Multi-differential studies to explore strangeness enhancement in pp with ALICE at the LHC
Francesca Ercolessi (on behalf of the ALICE Collaboration)

TL;DR
This paper investigates the origins of strangeness enhancement in proton-proton collisions at the LHC by analyzing the contributions of soft and hard processes and the effective energy available, revealing its relation to event multiplicity.
Contribution
It introduces new multi-differential analyses that separate soft and hard process contributions and estimate effective energy, advancing understanding of strangeness production mechanisms in pp collisions.
Findings
Strangeness production is linked to the growth of the underlying event.
Final state multiplicity influences strangeness enhancement.

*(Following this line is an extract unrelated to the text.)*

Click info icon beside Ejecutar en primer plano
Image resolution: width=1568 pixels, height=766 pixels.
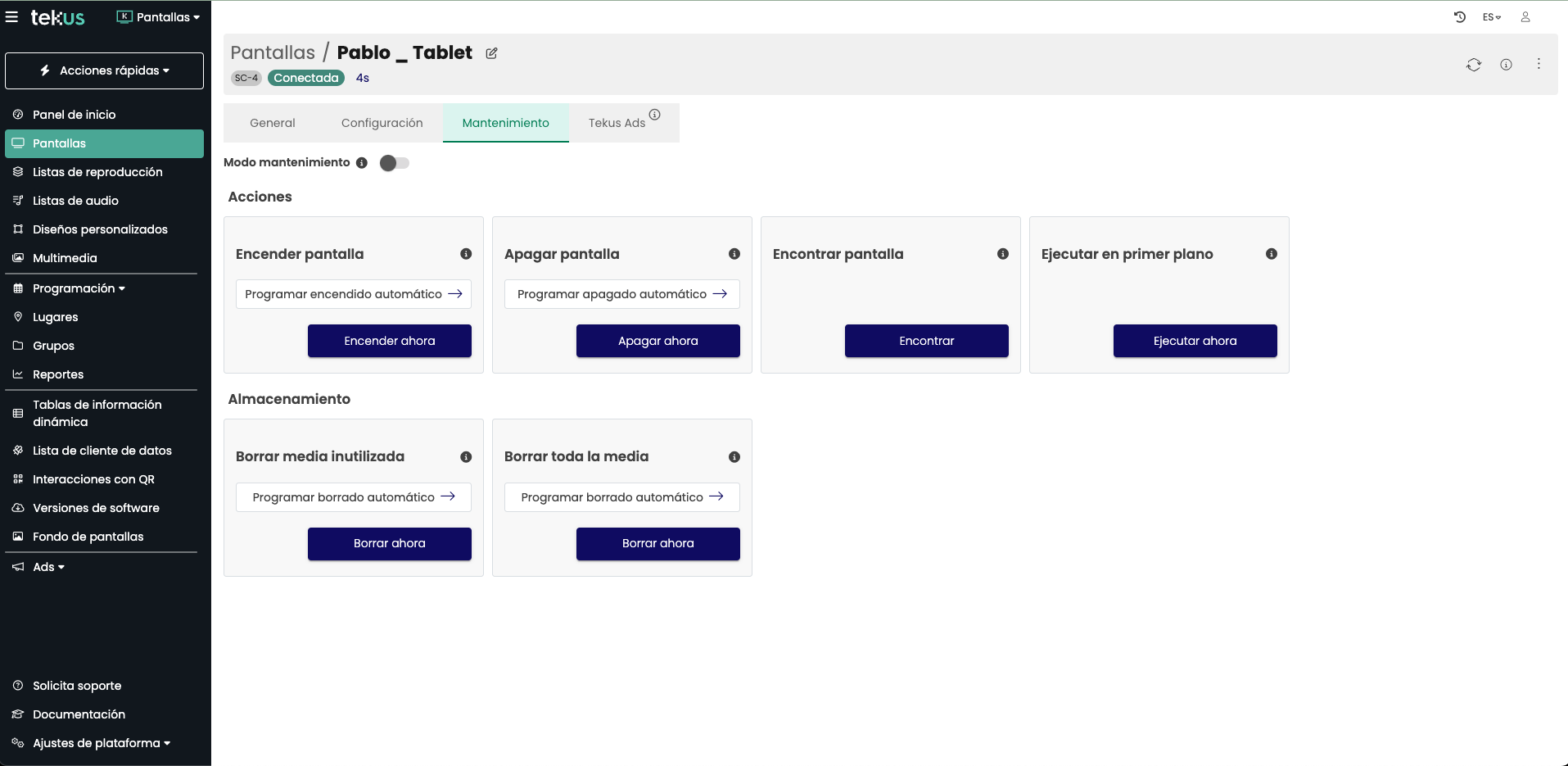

Hard processes like jets contribute less to strangeness than the underlying event.
Abstract
The study of energy and multiplicity dependence of strange hadron production in proton-proton collisions provides a powerful tool to understand similarities and differences between small and large collision systems. In order to better understand the origin of strangeness enhancement in pp new multi-differential analyses have been performed. The first separates the contribution of soft and hard processes, such as jets, to strange hadron production through two-particle correlation techniques. The second exploits the concept of the effective energy available for particle production in the event, which is estimated by an anti-correlation with the energy deposited in ALICE's Zero Degree Calorimeters. The results indicate that strangeness production emerges from the growth of the underlying event and confirm it is related to the final state multiplicity.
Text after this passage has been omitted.